START Text

When one then contemplates that subsection 96(2) provides that all provisions of the Act's subdivision which includes these sections, are to “be read and construed as if each of the assumptions in paragraphs (1)(a) to (g) were made", and when one then contemplates section 101 (not applicable here) and section 103 which relates to agreements to share income so as to reduce or postpone tax, and to share income in unreasonable proportions, one wonders if the drafters fully understood these complex provisions, and one becomes relatively certain that the majority of Members of Parliament and Senators who participated in the enactment of these provisions did not understand that to which they were assenting. Moreover, these provisions are not even the most difficult which the Act promulgates.
Complexity rendered mind-boggling is what section 23 of the ITAR evinces. Although the defendant pleaded it, fortunately both sides had the good sense not to refer to it in evidence or in argument.

END Text
START Records

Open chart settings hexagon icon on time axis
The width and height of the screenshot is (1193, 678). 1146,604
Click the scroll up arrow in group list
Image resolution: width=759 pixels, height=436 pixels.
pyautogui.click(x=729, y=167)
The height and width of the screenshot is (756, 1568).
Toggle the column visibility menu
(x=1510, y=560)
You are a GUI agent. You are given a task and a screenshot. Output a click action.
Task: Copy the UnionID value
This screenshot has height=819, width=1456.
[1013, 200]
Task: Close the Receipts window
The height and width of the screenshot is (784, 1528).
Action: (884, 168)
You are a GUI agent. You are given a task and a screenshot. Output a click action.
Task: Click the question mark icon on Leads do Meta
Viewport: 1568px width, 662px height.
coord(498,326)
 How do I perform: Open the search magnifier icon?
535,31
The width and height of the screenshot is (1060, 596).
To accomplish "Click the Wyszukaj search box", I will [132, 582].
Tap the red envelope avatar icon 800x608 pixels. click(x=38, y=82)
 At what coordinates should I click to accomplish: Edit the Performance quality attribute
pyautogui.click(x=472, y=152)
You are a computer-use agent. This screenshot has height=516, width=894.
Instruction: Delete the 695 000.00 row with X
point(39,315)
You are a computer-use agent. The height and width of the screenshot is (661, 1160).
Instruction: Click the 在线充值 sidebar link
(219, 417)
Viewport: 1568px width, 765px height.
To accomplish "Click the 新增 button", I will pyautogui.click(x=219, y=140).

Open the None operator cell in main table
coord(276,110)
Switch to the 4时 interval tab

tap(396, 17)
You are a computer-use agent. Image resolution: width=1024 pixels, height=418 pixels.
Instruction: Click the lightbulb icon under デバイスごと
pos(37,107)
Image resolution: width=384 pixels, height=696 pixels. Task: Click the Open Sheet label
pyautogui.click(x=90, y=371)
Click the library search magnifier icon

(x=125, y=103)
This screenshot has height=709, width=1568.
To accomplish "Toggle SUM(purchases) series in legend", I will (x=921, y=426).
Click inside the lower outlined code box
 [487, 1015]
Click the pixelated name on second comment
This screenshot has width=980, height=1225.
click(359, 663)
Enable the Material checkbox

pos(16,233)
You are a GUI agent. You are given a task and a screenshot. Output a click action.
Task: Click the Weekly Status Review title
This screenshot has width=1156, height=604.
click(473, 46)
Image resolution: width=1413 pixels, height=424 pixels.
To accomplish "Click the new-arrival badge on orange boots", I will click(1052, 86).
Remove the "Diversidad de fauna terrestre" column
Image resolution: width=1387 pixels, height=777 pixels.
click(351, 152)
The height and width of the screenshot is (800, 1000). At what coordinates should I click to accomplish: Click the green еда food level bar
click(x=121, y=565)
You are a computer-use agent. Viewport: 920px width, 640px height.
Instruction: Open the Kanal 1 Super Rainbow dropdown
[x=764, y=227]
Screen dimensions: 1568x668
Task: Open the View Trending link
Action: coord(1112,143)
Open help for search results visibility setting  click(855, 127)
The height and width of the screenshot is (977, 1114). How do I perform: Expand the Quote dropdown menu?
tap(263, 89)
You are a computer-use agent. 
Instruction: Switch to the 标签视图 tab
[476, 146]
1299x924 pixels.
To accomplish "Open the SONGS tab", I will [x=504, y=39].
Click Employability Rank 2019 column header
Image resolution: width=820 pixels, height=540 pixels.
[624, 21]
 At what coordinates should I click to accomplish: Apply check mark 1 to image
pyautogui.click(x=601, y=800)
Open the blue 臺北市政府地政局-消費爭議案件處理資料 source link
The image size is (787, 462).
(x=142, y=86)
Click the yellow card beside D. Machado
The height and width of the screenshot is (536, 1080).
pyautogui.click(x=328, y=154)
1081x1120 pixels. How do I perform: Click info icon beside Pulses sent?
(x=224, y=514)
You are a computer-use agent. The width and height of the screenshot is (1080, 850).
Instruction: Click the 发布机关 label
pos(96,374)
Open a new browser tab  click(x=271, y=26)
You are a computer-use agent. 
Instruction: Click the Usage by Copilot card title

END Records

### Requests
a - Write out the part of the tax-law passage that begins at the words "Complexity rendered mind-boggling" and stops after "or in argument.".
b - Answer these questions using the tax-law passage above the entries.
(i) Which subsection says the provisions are to be read as if the assumptions in paragraphs (1)(a) to (g) were made?
(ii) What does section 103 relate to?
(iii) Which section of the ITAR did the defendant plead?

### Outputs
a -
Complexity rendered mind-boggling is what section 23 of the ITAR evinces. Although the defendant pleaded it, fortunately both sides had the good sense not to refer to it in evidence or in argument.

b -
(i) Subsection 96(2).
(ii) Agreements to share income so as to reduce or postpone tax, and to share income in unreasonable proportions.
(iii) Section 23.